Julia Magner: Reaktivierung der Ursprungsdyade: Zur Bedeutsamkeit der Arzt-Patient-Beziehung in der gemeinsamen Entscheidungsfindung.: Gerade in existentiellen Momenten wie denen in der Onkologie zeigt sich die Einzigartigkeit der Arzt-Patienten-Beziehung: Bindungsmuster können hier leicht auf beiden Seiten aktiviert werden. Dieser Workshop beschäftigt sich vor dem Hintergrund von Bowlbys Bindungskonzepten mit den interaktionellen Prozessen gemeinsamer Entscheidungsfindung. Ziel ist eine unbedingte Achtsamkeit für diese Dynamiken, wirken sie sich auf Vertrauen, Compliance und Behandlungszufriedenheit aus.A
Fabian Bohl: Yoga in der Psychoonkologie: Dieser Workshop richtet sich an Behandler:innen in der Psychoonkologie, die körperorientierte Ansätze sinnvoll in ihre therapeutische Arbeit integrieren möchten. Gerade in Momenten existentiell bedeutsamer Entscheidungen kann ein daraus resultierender Stress regressive oder auch dissoziative Zustände aktivieren. Dies kann ein selbstbestimmtes Entscheiden erschweren. In diesem Workshop liegt der Schwerpunkt auf der Selbsterfahrung einer sanften, an die Bedürfnisse und Möglichkeiten der Patient:innen angepassten Yogapraxis in kürzeren und längeren Einheiten. Die damit oft verbundene entlastende Wirkung einer Affektregulation und Stabilisierung kann dabei unterstützen, wieder zu sichereren, selbstbestimmteren Entscheidungen zu finden. Einen kürzeren theoretischen Input wird es zum evidenzbasierten und spirituellem Hintergrund der Yogapraxis geben sowie Überlegungen zur besonderen Psychodynamik, die sowohl im Yoga, als auch beim SDM oft eine Rolle spielt.

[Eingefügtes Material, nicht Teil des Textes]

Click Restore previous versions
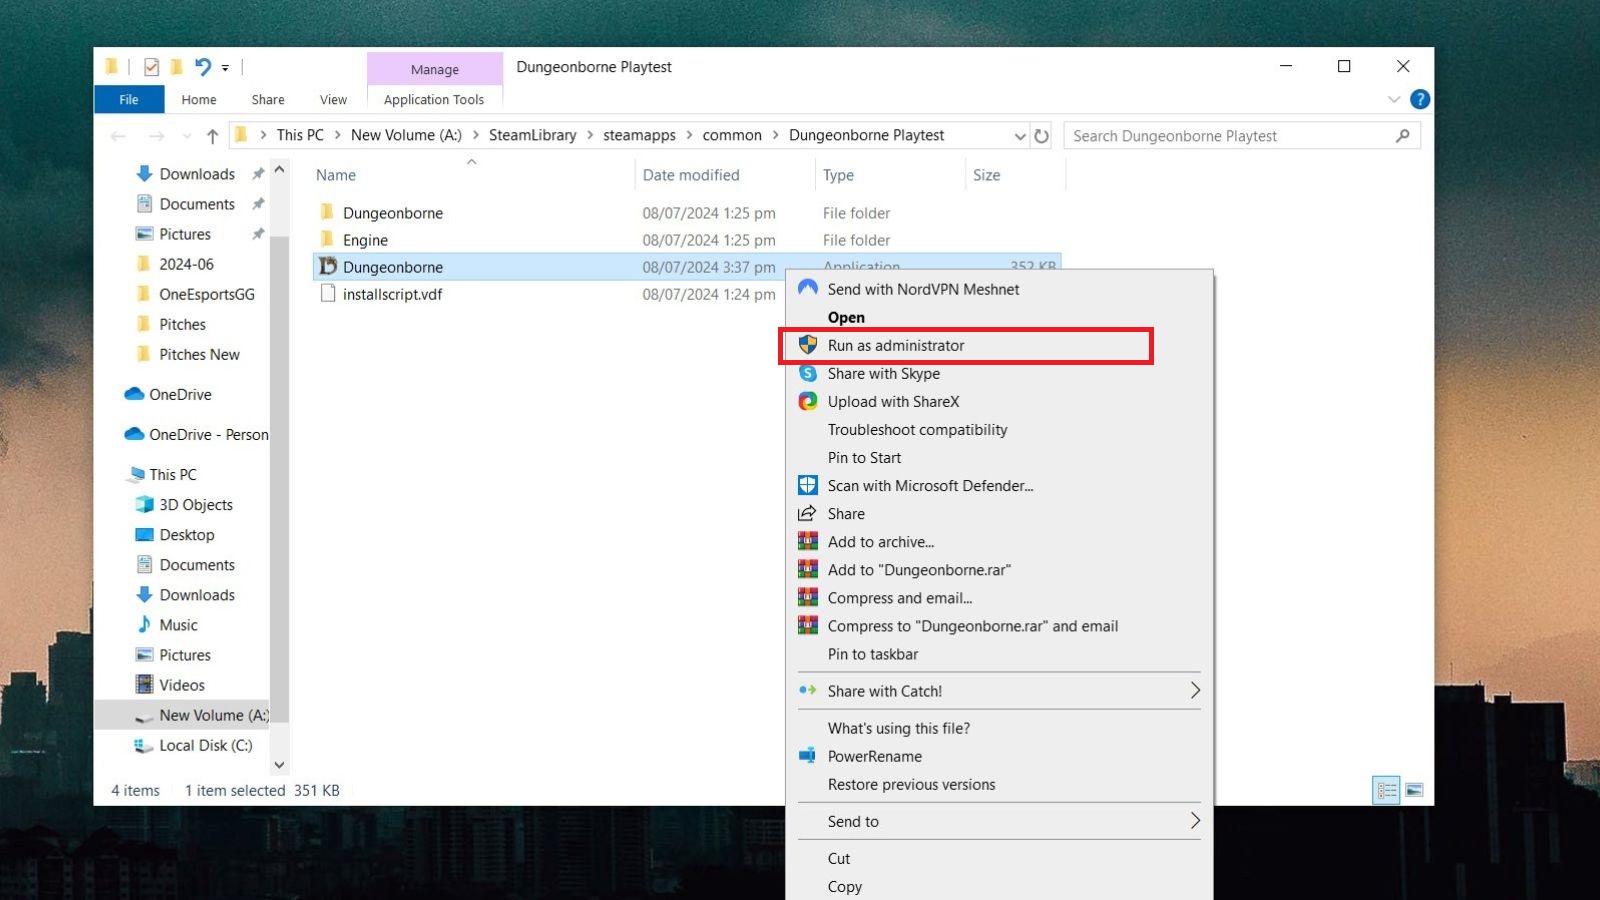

ab 19 Uhr Festabend mit Dinner & Musik
Unser Festabend ist die perfekte Gelegenheit, das Erlebte der Tagung in geselliger Runde ausklingen zu lassen, alte Bekannte wiederzutreffen und neue Menschen kennenzulernen. Er ist lebendig, herzlich und offen – genau wie unsere Arbeit in der Psychoonkologie. Dieser Abend ist alles andere als eine steife Pflichtveranstaltung – er ist unser gemeinsames Fest! Festlich-schicke Abendgarderobe ist willkommen, aber kein Muss – Hauptsache, Sie fühlen sich wohl.
Was Sie am Festabend erwartet:
- Ein festliches Dinner mit kulinarischen Highlights
- Eine Atmosphäre, in der Fachgrenzen verschwimmen und neue Kontakte entstehen
- Raum für Leichtigkeit, Lachen und gute Gespräche
- Und für alle, die mögen: eine Tanzfläche, die sicher nicht leer bleibt
Die dapo e.V. lädt Sie recht herzlich zur Teilnahme ein. Separate Kosten enstehen Ihnen nicht und werden von der dapo als satzungseigener- gemeinnützger Zweck übernommen. Sichern Sie sich daher unbedingt Ihren Platz bei der Anmeldung zur Jahrestagung.